> [Collected data]
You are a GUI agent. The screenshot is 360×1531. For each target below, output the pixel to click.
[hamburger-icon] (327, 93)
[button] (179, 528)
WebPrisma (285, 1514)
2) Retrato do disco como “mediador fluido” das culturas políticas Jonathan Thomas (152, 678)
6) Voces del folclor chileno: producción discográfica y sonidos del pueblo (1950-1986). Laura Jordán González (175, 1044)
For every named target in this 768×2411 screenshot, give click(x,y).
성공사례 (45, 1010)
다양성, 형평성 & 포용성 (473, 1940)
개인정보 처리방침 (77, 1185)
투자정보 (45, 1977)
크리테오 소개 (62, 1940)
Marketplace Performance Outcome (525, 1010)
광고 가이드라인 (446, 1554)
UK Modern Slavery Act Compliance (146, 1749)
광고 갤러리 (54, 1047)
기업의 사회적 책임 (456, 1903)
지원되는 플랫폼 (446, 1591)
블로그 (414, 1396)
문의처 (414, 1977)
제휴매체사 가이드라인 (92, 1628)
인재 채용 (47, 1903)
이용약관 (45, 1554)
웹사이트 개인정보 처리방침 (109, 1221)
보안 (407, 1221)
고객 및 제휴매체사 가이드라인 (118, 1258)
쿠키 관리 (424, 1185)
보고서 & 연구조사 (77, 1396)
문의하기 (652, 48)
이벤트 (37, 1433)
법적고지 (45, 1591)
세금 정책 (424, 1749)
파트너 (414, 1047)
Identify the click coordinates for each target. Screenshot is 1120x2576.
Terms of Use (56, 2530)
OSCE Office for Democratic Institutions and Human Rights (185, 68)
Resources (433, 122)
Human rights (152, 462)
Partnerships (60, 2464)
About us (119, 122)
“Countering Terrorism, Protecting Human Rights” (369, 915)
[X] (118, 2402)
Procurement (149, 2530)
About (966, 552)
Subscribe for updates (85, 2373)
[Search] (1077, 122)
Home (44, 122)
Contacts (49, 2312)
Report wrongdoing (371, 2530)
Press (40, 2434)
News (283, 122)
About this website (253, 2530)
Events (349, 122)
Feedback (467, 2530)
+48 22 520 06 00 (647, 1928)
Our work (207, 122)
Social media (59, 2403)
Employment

> [Work to be completed] Copy the records above exactly, please, but only from the first line through the line containing "Identify the click".

> [Answer to the problem]
You are a GUI agent. The screenshot is 360×1531. For each target below, output the pixel to click.
[hamburger-icon] (327, 93)
[button] (179, 528)
WebPrisma (285, 1514)
2) Retrato do disco como “mediador fluido” das culturas políticas Jonathan Thomas (152, 678)
6) Voces del folclor chileno: producción discográfica y sonidos del pueblo (1950-1986). Laura Jordán González (175, 1044)
For every named target in this 768×2411 screenshot, give click(x,y).
성공사례 (45, 1010)
다양성, 형평성 & 포용성 (473, 1940)
개인정보 처리방침 (77, 1185)
투자정보 (45, 1977)
크리테오 소개 (62, 1940)
Marketplace Performance Outcome (525, 1010)
광고 가이드라인 (446, 1554)
UK Modern Slavery Act Compliance (146, 1749)
광고 갤러리 (54, 1047)
기업의 사회적 책임 (456, 1903)
지원되는 플랫폼 (446, 1591)
블로그 (414, 1396)
문의처 (414, 1977)
제휴매체사 가이드라인 (92, 1628)
인재 채용 (47, 1903)
이용약관 (45, 1554)
웹사이트 개인정보 처리방침 (109, 1221)
보안 (407, 1221)
고객 및 제휴매체사 가이드라인 (118, 1258)
쿠키 관리 (424, 1185)
보고서 & 연구조사 (77, 1396)
문의하기 (652, 48)
이벤트 (37, 1433)
법적고지 (45, 1591)
세금 정책 (424, 1749)
파트너 (414, 1047)
Identify the click coordinates for each target. Screenshot is 1120x2576.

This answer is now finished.